Does calcium channel blockade and beta-adrenergic blockade affect platelet function and fibrinolysis to a varying degree?

The effects of isradipine and atenolol on platelet function and fibrinolytic activity were studied in 10 male patients with mild untreated hypertension. After a 2-week placebo run-in period, the volunteers were randomized to either isradipine 2.5 mg twice daily or atenolol 100 mg daily for a 6-month period. Those initially receiving isradipine then received atenolol and vice versa. After each therapy regimen, blood was drawn at rest and 1 h after exercise during a maximum exercise test. Platelet activity in vivo was estimated as release of B-TG and PF-4. Fibrinolytic activity was estimated as the fast-acting inhibitor against tissue plasminogen activator usually termed PAI-1. During atenolol and isradipine therapy, blood pressure (BP) was equally reduced (p < 0.05). Heart rate (HR) decreased during atenolol treatment but was not changed by isradipine.

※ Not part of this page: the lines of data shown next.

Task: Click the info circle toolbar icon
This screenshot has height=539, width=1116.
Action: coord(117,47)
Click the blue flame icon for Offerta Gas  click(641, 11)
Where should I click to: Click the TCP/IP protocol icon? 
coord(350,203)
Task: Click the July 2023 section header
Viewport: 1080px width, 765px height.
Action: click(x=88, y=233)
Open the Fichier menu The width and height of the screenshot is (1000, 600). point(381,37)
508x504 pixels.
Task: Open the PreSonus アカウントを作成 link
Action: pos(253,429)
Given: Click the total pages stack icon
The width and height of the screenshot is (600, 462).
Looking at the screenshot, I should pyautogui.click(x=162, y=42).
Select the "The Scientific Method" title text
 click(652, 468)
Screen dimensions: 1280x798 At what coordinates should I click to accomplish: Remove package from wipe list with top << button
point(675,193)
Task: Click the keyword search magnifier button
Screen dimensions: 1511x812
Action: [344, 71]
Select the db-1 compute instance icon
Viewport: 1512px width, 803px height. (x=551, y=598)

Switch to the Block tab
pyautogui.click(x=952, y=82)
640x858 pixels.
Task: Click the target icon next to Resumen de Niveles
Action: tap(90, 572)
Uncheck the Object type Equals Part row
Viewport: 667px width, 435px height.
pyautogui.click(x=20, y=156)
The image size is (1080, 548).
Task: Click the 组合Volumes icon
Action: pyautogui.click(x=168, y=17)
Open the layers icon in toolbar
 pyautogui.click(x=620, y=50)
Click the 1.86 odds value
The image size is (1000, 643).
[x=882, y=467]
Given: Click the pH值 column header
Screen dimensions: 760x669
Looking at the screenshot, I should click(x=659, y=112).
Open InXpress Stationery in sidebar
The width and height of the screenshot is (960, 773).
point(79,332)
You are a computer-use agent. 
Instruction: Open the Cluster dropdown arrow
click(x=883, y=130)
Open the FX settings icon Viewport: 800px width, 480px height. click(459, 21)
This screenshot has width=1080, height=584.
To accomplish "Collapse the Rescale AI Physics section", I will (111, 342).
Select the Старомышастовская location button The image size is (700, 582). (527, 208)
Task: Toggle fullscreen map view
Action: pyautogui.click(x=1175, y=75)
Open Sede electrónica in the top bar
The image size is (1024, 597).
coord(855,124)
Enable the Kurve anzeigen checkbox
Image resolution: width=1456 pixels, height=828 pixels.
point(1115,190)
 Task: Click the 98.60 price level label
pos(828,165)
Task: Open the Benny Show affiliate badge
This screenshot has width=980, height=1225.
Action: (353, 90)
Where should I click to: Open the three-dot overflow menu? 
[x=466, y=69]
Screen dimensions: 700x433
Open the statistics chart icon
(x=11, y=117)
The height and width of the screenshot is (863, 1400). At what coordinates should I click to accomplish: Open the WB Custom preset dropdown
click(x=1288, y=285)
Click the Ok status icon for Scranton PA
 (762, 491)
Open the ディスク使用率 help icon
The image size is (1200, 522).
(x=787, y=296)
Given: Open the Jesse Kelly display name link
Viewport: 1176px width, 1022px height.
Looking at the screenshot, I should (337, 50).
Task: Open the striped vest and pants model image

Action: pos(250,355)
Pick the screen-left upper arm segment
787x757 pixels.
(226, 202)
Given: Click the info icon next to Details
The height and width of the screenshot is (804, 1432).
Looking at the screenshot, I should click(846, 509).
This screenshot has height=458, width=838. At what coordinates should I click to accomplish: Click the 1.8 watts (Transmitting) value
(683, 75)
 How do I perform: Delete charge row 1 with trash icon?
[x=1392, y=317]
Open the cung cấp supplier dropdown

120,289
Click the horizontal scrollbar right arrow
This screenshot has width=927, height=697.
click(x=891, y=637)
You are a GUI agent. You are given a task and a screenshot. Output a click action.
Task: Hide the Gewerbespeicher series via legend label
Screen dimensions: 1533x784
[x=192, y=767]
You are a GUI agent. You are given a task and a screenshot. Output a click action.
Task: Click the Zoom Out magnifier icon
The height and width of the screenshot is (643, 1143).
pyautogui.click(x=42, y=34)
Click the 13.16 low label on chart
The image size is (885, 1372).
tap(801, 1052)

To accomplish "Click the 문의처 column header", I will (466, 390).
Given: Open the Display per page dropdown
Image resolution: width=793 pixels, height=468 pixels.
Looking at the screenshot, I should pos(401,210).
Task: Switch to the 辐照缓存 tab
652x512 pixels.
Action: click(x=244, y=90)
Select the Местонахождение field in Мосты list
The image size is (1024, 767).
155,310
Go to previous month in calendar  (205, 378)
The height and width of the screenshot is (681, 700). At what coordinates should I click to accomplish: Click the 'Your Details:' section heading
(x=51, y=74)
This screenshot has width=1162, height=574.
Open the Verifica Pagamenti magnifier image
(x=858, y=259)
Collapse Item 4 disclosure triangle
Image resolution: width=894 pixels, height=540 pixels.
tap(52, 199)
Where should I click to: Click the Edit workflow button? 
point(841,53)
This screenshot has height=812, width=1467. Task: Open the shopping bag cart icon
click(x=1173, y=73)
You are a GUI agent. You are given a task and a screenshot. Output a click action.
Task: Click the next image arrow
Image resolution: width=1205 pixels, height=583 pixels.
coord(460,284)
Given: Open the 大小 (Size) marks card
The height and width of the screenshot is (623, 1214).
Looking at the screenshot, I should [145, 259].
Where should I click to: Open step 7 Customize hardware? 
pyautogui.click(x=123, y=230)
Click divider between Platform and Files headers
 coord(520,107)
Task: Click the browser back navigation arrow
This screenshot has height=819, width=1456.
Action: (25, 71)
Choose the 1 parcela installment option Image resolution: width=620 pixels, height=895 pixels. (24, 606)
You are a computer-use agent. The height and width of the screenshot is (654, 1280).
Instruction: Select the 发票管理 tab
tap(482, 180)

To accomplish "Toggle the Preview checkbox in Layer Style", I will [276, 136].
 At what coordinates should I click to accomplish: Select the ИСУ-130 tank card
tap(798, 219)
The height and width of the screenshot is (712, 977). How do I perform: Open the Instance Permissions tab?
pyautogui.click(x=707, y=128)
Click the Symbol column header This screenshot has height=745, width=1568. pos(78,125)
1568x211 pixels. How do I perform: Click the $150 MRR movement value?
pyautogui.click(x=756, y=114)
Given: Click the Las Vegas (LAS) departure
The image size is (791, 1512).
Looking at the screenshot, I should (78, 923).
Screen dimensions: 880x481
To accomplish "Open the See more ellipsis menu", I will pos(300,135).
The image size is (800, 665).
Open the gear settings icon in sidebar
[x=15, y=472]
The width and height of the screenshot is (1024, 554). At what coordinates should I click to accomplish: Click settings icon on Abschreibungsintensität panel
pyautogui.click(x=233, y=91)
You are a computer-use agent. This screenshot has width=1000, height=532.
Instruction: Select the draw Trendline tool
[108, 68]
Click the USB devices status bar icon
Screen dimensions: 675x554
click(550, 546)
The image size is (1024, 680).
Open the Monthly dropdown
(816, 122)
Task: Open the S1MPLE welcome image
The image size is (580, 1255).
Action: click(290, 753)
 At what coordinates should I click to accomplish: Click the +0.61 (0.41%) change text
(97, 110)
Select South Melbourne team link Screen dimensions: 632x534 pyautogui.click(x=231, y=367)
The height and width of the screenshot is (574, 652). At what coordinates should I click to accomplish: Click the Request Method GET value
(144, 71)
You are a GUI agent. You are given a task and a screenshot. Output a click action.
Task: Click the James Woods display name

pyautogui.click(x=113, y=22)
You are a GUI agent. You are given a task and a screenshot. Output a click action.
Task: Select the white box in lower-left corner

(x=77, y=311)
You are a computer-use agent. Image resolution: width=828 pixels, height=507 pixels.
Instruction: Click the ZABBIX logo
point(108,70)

Platelet activity in vivo estimated as B-TG and PF-4 decreased irrespective of therapy (p < 0.02). During atenolol, as during placebo therapy, exercise resulted in a significant increase in platelet activity, as shown by an increase in B-TG (p < 0.02) and in PF-4 (p < 0.01). Such increase was not observed during isradipine treatment. Both treatments tended to improve fibrinolysis, as shown by a decrease in PAI, 1 h after exercise. Reducing BP with isradipine or atenolol results in a similar decrease in platelet activity and PAI-level, tested at rest and 1 h after rest, respectively. During exercise, platelet activity increased during atenolol treatment; such change did not occur during isradipine treatment.